■ **Task description**
What lines below include the word "computer"? Copy each one.

[Records from a data source]

##############################

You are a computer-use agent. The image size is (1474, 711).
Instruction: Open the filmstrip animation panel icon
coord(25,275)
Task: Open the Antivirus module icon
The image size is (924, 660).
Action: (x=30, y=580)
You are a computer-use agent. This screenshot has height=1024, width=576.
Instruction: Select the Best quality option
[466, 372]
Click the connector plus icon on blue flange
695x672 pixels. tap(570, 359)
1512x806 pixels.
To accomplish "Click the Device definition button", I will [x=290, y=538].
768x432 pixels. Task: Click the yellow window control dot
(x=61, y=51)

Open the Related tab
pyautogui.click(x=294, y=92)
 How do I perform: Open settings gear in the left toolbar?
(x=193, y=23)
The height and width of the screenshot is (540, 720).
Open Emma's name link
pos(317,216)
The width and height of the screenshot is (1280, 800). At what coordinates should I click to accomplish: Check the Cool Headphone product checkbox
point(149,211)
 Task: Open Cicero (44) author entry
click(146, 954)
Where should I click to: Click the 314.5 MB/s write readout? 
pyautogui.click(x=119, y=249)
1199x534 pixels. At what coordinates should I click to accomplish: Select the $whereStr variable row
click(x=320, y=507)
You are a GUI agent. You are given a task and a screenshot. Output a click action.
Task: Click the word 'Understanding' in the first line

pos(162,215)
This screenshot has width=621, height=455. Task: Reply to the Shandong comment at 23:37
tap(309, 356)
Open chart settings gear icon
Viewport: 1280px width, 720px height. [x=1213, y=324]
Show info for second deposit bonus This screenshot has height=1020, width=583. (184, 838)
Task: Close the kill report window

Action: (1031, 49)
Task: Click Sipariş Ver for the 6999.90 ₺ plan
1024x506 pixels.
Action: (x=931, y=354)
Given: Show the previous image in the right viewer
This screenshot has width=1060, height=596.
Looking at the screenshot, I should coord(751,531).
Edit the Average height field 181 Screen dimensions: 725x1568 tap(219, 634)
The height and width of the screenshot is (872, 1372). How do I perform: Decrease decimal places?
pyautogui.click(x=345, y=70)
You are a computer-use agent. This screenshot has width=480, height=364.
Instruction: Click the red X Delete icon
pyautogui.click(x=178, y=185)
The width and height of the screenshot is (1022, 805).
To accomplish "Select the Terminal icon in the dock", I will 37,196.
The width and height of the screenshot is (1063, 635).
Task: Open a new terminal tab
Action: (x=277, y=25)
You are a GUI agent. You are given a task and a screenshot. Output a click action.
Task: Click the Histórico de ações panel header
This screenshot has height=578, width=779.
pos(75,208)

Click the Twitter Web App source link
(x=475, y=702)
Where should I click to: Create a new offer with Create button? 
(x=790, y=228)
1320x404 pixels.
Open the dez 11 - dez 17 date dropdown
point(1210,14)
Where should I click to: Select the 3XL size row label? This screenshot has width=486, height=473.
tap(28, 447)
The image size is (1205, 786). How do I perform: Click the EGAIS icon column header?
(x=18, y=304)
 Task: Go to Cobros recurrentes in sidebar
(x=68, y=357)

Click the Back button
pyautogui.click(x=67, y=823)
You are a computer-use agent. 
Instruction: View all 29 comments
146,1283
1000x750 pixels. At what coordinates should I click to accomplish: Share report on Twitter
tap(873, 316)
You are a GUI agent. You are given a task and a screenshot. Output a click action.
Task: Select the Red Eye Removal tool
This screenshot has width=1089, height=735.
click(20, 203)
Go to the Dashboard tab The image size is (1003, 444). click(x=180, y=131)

##############################

■ **Answer to this task**
You are a computer-use agent. The image size is (1474, 711).
You are a computer-use agent. This screenshot has height=1024, width=576.
You are a computer-use agent. This screenshot has width=480, height=364.
You are a computer-use agent. 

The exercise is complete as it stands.